産総研、半導体ダイオードの3倍感度のスピンダイオードを開発

 大阪大学 基礎工学研究科の三輪真嗣 助教、産業技術総合研究所 ナノスピントロニクス研究センターの野崎隆行 主任研究員などは2013年10月21日、半導体ダイオードの性能を上回る、ナノメートル・サイズの磁石を用いたスピントルクダイオードの開発に成功したことを発表した。  スピントルクダイオードはその高感度・小型・高速チューニング・低抵抗・周波数選択性などの特性のため、通信機器・ICタグや車載レーダーなどに代表される高周波エレクトロニクス素子への応用が期待できる。
 今回、本研究グループは非線形効果という新たな仕組みによりスピントルクダイオードの性能を大幅に向上させ、室温で半導体ダイオードの約3倍の感度を実証した。

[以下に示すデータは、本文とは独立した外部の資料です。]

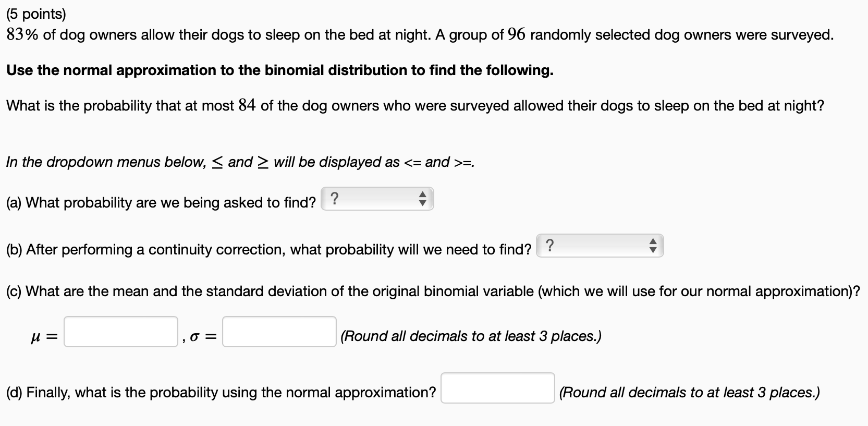This screenshot has width=868, height=426.
Task: Click the "(5 points)" label
Action: coord(36,14)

さらにこの新型ダイオードでは、素子の小型化によりもうひとつの性能指数である信号雑音比をさらに向上できることを見出した。
 今回スピントルクダイオードの性能を向上させ、半導体ダイオードの約3倍のダイオード感度12000ボルト/ワットを実証した。新型ダイオードは素子の小型化により、信号雑音比のさらなる向上が可能となっている。
 磁気トンネル接合と呼ばれる薄い磁石を2枚張り合わせた素子に正電流を流すと、スピン注入効果により磁極の向きが反平行になる。このため、磁気抵抗効果により素子抵抗が増加する。従って半導体同様、正方向では電流が流れにくくなります。逆に負方向ではスピン注入効果により磁極の向きが平行になるため、抵抗は減少し電流が流れやすくなる。このように磁気トンネル接合は半導体同様、ダイオード効果を有します。これはスピントルクダイオード効果と呼ばれ、2005年に今回の研究グループが発見した。
 今回の新型スピントルクダイオードではナノメートルサイズの厚さを持つ2枚の磁石(鉄ボロン合金、コバルト鉄ボロン合金)と酸化マグネシウム層からなる磁気トンネル接合素子を用いている。スピントルクダイオードの出力向上のためには、磁極の首振り運動の振れ幅を大きくする必要がある。そのための素子として(a)素子形状を円形に設計し、(b)鉄ボロン層の上に酸化マグネシウム層を配置した。
  スピントルクダイオードはその高感度・小型・高速チューニング・低抵抗・周波数選択性などの特性のため、マイクロ波検出器として通信機器、ICタグや車載レーダーなどへの応用が期待できる。従って、既にハード磁気ディスクやMRAMに応用されているスピントロニクス素子の高周波エレクトロニクス分野への応用を加速するものと期待される。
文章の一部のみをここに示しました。